Cycle studio Revolve offers three signature classes geared toward different objectives

December 13, 2011
Revolve’s Complete Ride class, developed by instructor Christianne Phillips, above, includes a strength-training segment, so you pedal while lifting light dumbbells.

The resistance on their Schwinns was cranked way up, but that didn’t stop the students at Revolve, a new Clarendon cycling studio, from pumping their legs faster and faster last Friday. “Don’t let me catch you,” instructor Angel Stone warned as she quickened her pace. “I like catching people.”

So does Revolve’s president, Sylvan Garfunkel, who believes the studio will attract customers looking to get more out of their cycling classes than what larger gyms can offer. “Yoga has been its own stand-alone thing. It was just a matter of time for people to do that with other kinds of group fitness,” says Garfunkel, who’s seen New York become inundated with boutique cycling gyms.

It’s still a relatively new phenomenon in the Washington area. And although other cycle-centric studios have opened recently in the region, both Cycle Studio in Alexandria and ZenGo in Bethesda also offer off-the-bike classes. “I think I could make the argument that you want to pick one thing and do it the best you can,” Garfunkel says.

Revolve is all about the ride. Instructor Christianne Phillips has developed three kinds of classes designed to appeal to cyclists of all stripes. Real Ride mimics outdoor cycling. Complete Ride takes a cue from the New York studios that introduced strength training by adding upper-body movements with light dumbbells. Barre Ride is split into two sections, half in the saddle and half using the handlebars to balance as the class performs plies, leg lifts and other dance-inspired toning exercises on the floor space between the bikes.

The barre segment is done just in socks, but everything else requires cycling shoes, which boosts the power of one’s pedal stroke. Students can bring their own, rent them for $2 per class or buy a pair ($130) from Revolve.

Once the shoes are on, there’s nothing to think about other than cycling, Garfunkel hopes. Lockers have built-in locks, so students can feel secure leaving everything inside, particularly cell phones, which aren’t permitted in the cycling room. Towels are waiting on each of the 40 bikes when students enter, and there’s no question who should sit where, because students reserve seats when registering for class. After they’ve sweated and stretched, they can skedaddle immediately. The staff takes care of cleaning the room. (There are no showers, so students are responsible for cleaning themselves at home.)

Soon, Revolve will implement a check-in system using three iPads near the entrance. Tap on your class and then your name, and type in your PIN to register. That’ll also bring up your personalized bike settings, which will make it simpler to get your ride set up.
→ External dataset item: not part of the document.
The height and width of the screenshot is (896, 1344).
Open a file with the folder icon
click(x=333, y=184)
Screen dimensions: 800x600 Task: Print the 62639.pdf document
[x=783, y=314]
Efficiency was certainly a draw for students at Stone’s Complete Ride on Friday. “Everyone’s so busy,” said Anne Sharp, 25, who came with two of her fellow Lululemon employees also looking to get a quick butt kick. “And I don’t necessarily know what I’m doing in the weight room.”
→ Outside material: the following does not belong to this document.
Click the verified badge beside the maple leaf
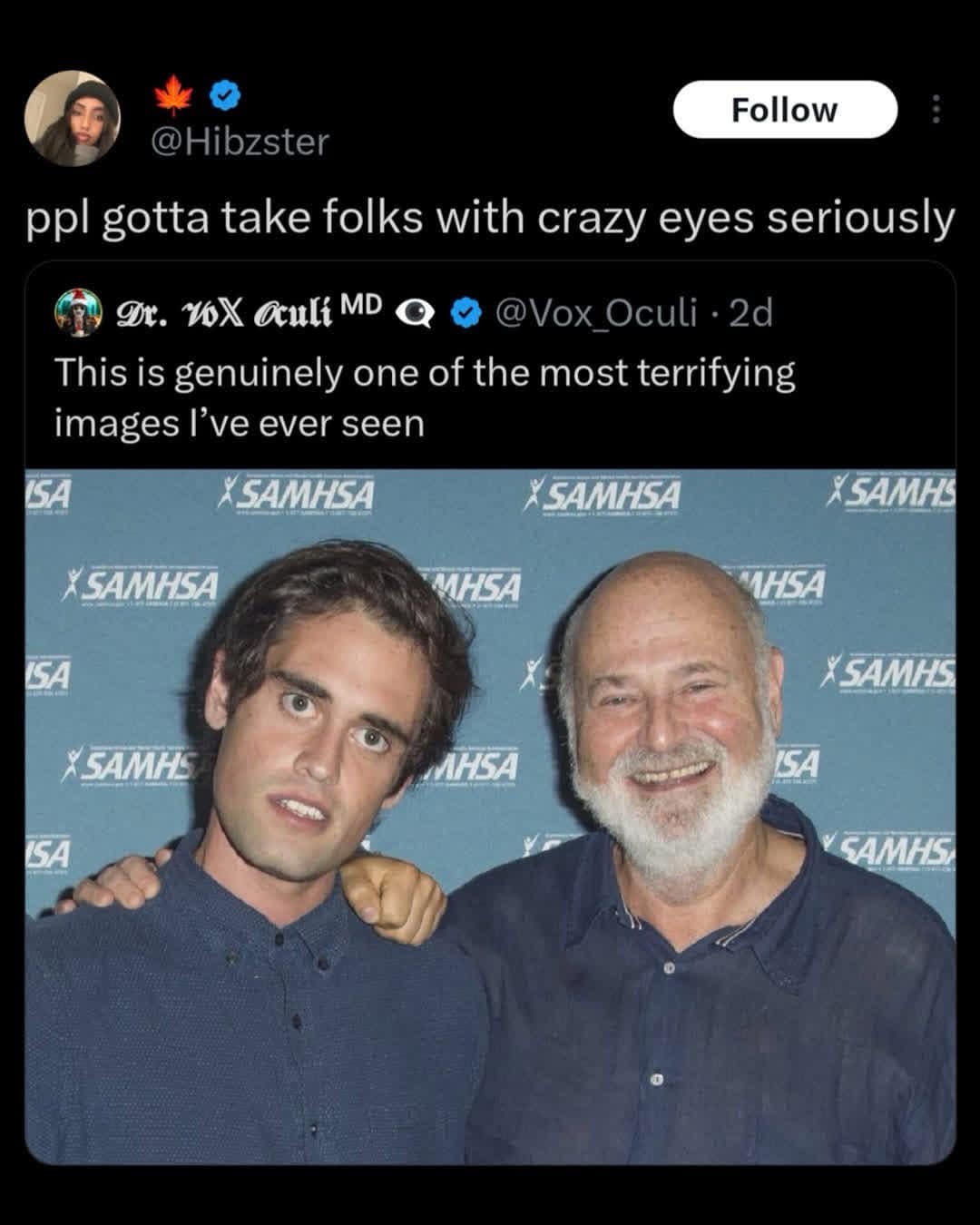This screenshot has height=1225, width=980. [225, 93]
Vicki Price regularly rides her bike, but this was the first cycling class she’d taken. Although she adores being outdoors, she decided to give Revolve a whirl. “This is so close — and it’s so cold right now,” explained the 54-year-old, who also appreciated that she was able to get in and out (but still manage a whole lot of interval training).

The feedback is encouraging to Garfunkel, who plans to open additional locations in D.C. and New York. Like the Clarendon studio, they’ll be built with recycled wood and rubber flooring. The goal is to go even greener and get bikes that generate electricity.
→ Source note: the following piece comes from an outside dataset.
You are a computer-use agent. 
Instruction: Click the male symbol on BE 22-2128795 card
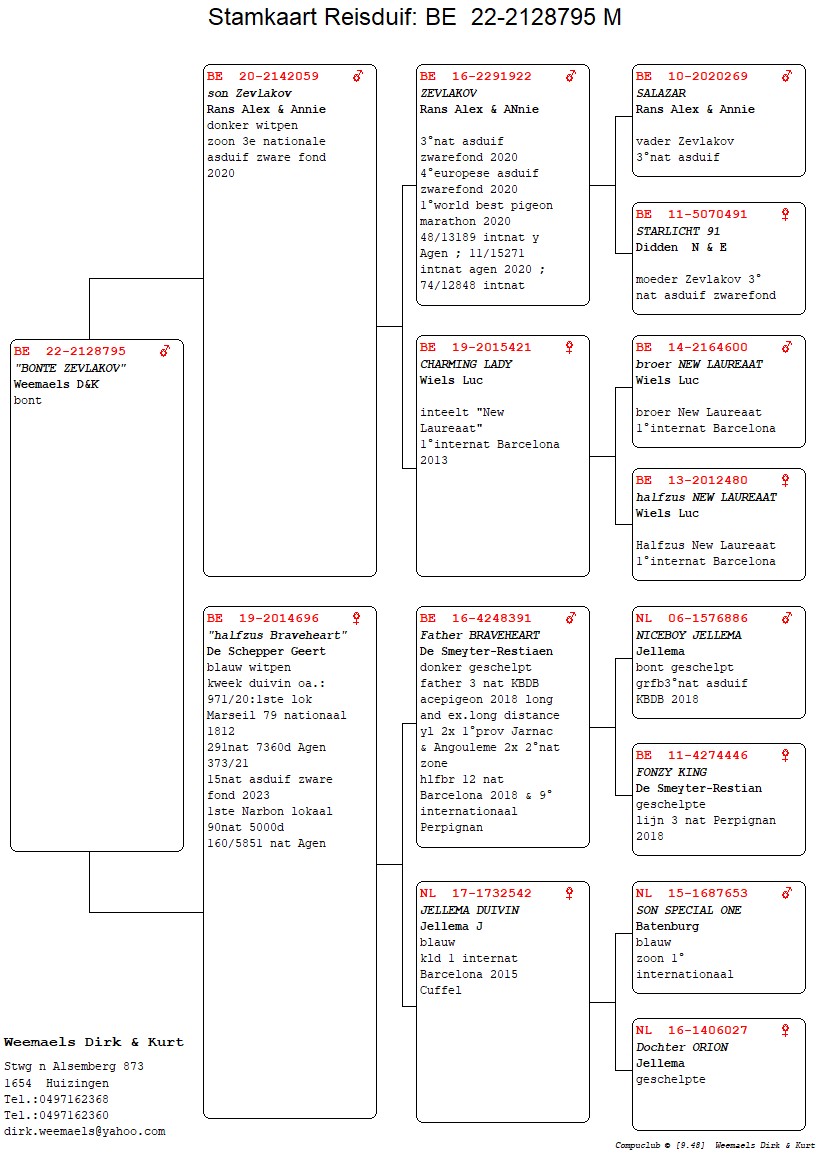click(x=165, y=351)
It’s already in the room — they just need to send it to the power grid.

Wheel Deal: Revolve (1025 N. Fillmore St., Arlington; 703-567-4516) is offering a 30 percent discount on all rates throughout December. So one class is $14 instead of $20, and packages allow you to come for as little as $12 per visit. More classes are being added.

Vicky Hallett is a MisFits columnist and the Fit editor for Express.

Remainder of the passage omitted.